**Dataset extract:**
== Segment start ==

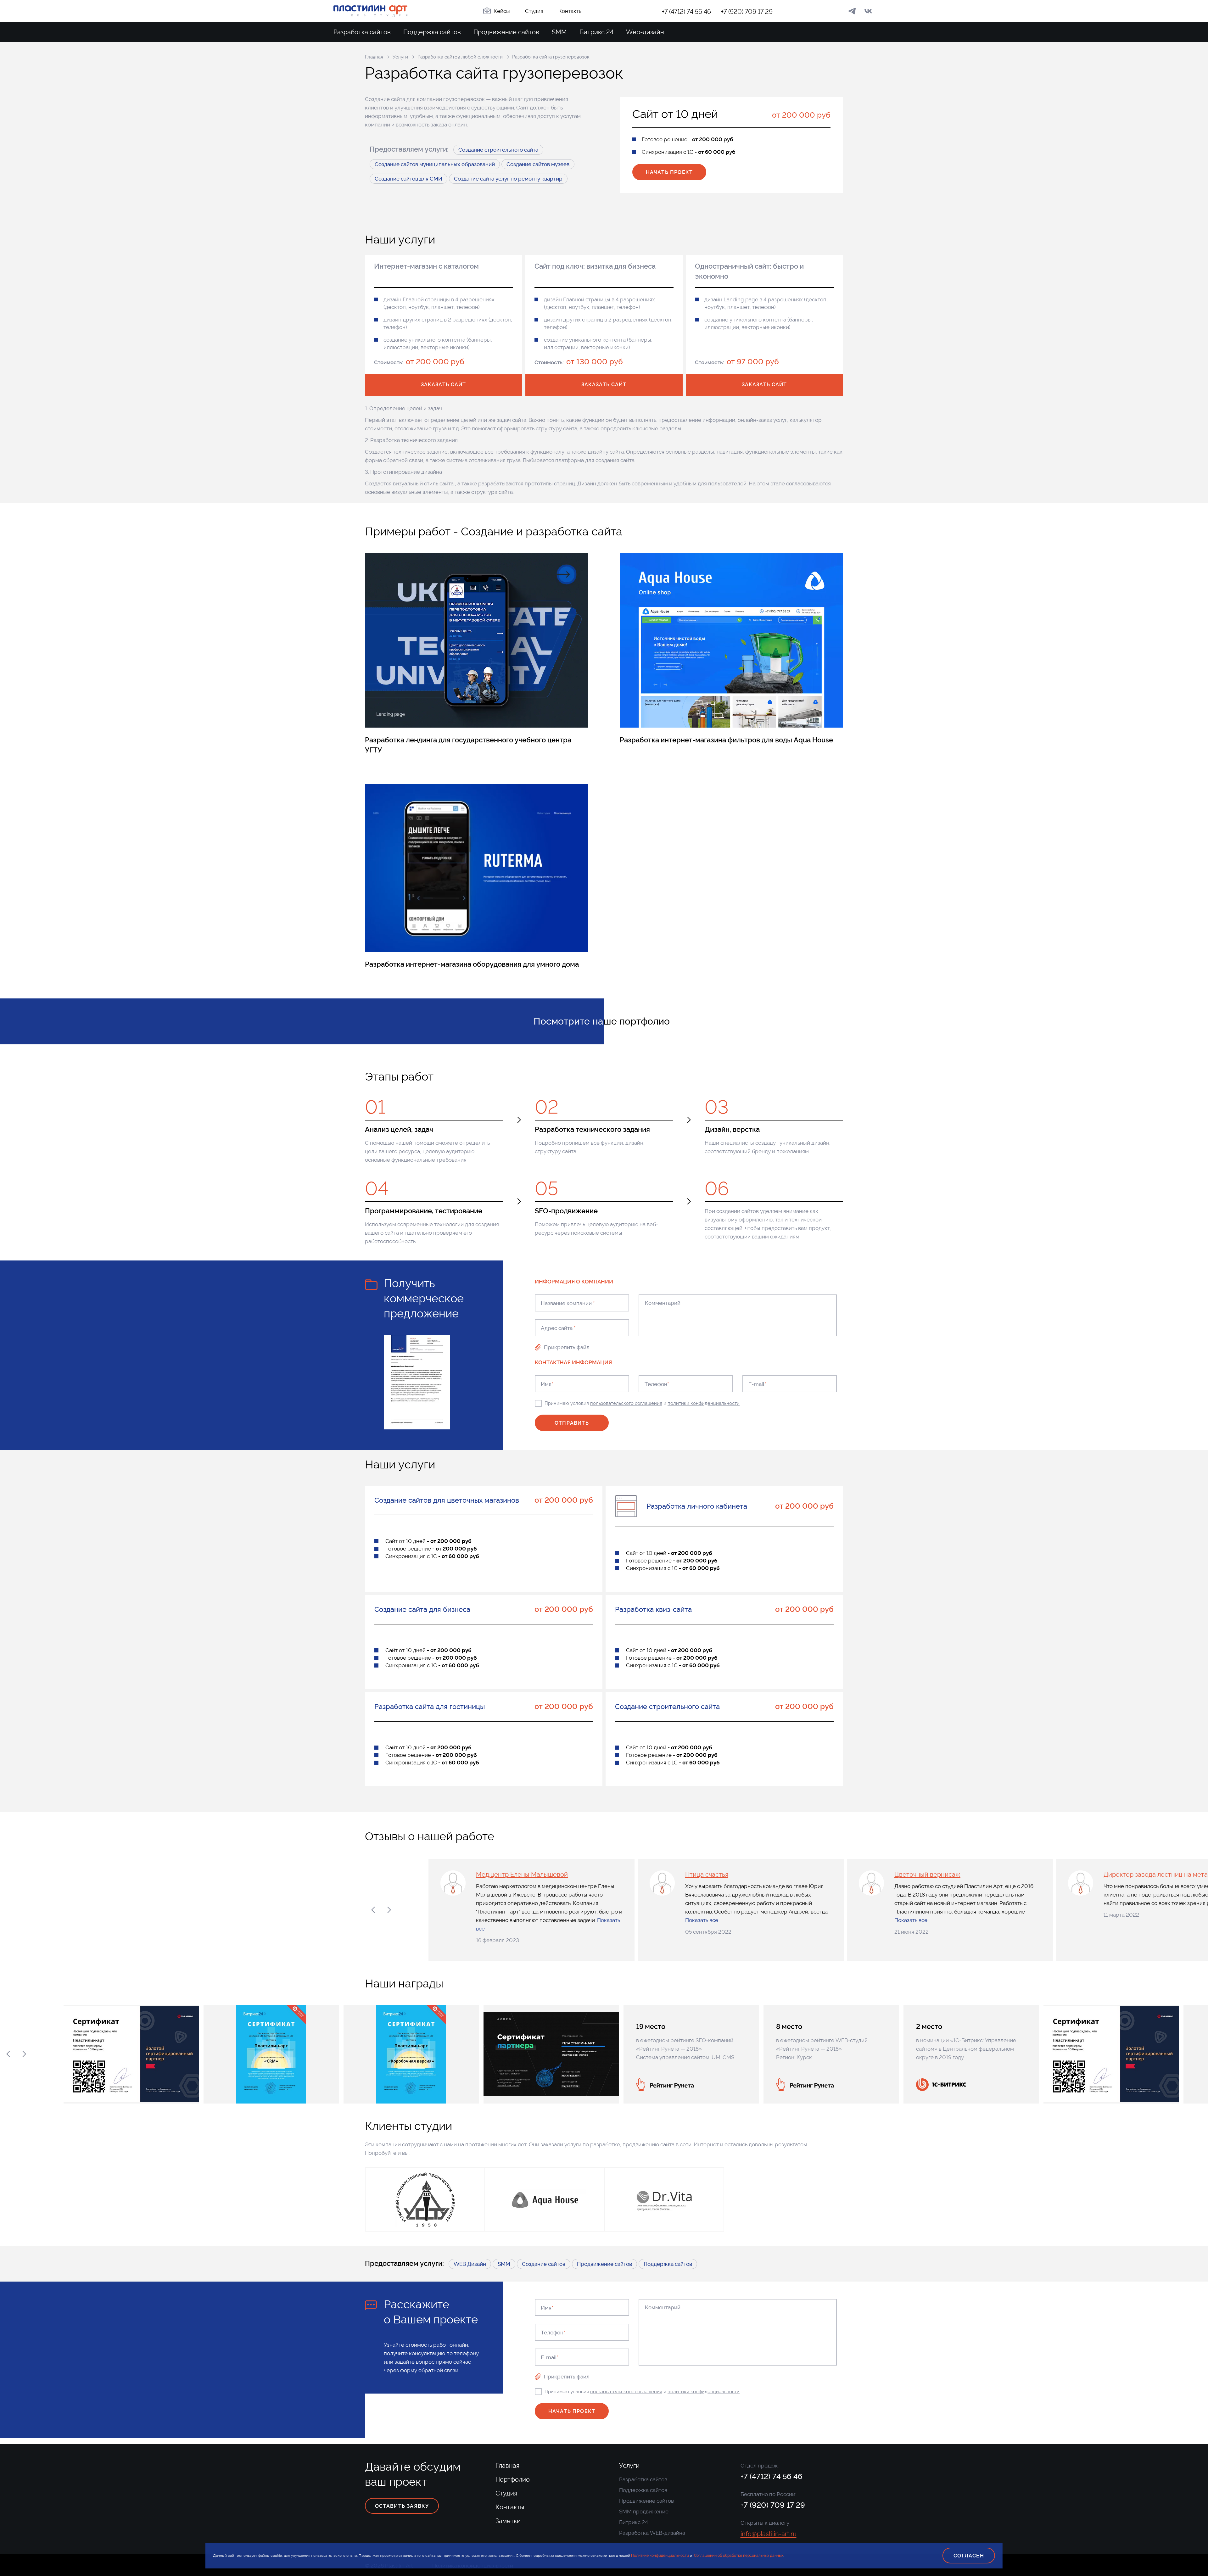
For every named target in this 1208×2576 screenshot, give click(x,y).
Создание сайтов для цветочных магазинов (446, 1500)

== Segment end ==
== Segment start ==

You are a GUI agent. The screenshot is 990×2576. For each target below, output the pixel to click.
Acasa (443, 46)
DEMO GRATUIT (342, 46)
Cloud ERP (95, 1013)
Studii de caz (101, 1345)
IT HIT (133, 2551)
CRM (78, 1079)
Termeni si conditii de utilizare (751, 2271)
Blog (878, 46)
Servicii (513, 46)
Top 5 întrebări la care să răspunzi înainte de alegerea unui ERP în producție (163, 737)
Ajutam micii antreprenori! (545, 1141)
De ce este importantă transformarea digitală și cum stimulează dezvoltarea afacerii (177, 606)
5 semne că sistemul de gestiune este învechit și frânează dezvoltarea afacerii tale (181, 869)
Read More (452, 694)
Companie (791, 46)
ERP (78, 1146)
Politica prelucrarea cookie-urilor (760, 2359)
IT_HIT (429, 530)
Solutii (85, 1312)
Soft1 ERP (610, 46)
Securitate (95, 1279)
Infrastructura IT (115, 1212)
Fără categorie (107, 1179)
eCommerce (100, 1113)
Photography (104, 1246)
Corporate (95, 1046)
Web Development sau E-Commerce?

== Segment end ==

**Activity:** Return all lines in the data that include the word "dezvoltarea".

**Solution to the problem:**
De ce este importantă transformarea digitală și cum stimulează dezvoltarea afacerii (177, 606)
5 semne că sistemul de gestiune este învechit și frânează dezvoltarea afacerii tale (181, 869)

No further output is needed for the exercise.